Tumor-targeting and activatable biomimetic nanococktails synergistically regulate immune responses for spatiotemporal immunotherapy of low immunogenic solid tumors

Abstract

Cancer immunotherapy is generally limited by the low immunogenicity of tumor microenvironments (TME). Thus, regulating immune responses in low immunogenic solid tumors is critical for improving immunotherapeutic outcomes. Here, the tumor-targeting and activatable biomimetic nanococktails have been engineered to synergistically and systemically activate a cascade of immune responses and downregulate immunosuppressive T cells for spatiotemporal immunotherapy of low immunogenic solid tumors.
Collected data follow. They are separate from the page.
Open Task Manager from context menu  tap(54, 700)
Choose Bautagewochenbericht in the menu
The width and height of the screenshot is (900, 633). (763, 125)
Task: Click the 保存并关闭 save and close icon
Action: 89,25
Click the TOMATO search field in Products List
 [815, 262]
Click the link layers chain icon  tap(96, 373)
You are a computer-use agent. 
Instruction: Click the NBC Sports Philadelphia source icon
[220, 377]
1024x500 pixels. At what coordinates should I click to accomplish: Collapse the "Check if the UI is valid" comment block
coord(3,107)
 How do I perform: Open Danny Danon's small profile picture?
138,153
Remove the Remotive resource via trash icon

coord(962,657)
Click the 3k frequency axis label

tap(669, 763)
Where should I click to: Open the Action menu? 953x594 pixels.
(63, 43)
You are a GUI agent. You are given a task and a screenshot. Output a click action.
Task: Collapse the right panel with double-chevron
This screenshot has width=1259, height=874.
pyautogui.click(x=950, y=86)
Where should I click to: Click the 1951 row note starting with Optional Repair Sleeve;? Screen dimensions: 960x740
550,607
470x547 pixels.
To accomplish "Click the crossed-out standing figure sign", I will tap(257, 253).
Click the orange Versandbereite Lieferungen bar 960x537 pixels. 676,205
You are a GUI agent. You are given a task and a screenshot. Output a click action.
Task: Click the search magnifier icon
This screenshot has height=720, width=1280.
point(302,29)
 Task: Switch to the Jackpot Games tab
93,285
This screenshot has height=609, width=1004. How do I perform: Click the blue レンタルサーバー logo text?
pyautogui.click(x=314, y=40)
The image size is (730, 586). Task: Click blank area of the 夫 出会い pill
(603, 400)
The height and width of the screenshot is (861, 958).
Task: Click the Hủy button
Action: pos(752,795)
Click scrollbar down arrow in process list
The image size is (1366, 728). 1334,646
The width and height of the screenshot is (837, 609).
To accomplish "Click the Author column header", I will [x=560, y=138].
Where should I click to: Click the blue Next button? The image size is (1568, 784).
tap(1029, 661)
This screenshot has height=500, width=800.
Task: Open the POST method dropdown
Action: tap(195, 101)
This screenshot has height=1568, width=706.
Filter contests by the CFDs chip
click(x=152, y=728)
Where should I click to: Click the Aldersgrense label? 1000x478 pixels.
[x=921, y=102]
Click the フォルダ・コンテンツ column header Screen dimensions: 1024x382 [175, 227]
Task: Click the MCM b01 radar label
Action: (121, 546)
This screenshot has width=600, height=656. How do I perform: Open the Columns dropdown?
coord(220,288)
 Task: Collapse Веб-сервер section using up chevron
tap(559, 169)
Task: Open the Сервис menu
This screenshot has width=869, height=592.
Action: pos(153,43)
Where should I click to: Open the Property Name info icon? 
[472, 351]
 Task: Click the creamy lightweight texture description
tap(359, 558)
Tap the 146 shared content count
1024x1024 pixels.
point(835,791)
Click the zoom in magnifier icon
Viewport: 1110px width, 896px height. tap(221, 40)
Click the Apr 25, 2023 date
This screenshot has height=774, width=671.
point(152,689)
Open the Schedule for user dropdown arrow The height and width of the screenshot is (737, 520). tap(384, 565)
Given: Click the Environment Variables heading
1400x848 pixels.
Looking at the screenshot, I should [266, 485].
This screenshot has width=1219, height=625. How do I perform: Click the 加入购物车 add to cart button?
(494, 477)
The nanococktails had core-shell structures, where the photosensitizers, STING agonists and indoleamine 2,3-dioxygen-ase 1 (IDO1) inhibitors were encapsulated within the core, which can disassociate when responding to the low pH in tumors to disrupt the particle shells and cellular membranes for precision drug delivery and release. The ligands anchored on the shell of nanococktails could efficiently target the receptors that were identified to be highly expressed in the breast cancer cells, facilitating efficient intracellular drug delivery and synergistically inducing anticancer immunity and mitochondrial damage. By intravenous (i.v.) injection, the nanococktails demonstrated high accumulation in triple-negative breast cancer (TNBC), endowing precision diagnosis and effective elimination of primary TNBC tumors. The synergistic effects of STING activation and metalloimmunotherapy induced by nanococktails can amplify systemic immune responses and downregulate immunosuppressive regulatory T cells (Tregs) in primary tumors, lymph nodes and distant tumors, which spatiotemporally inhibited distant tumors and lung metastasis of TNBC with promoted survival rates. This study presents a promising strategy for leveraging nanococktails to regulate immune responses for effective immunotherapy.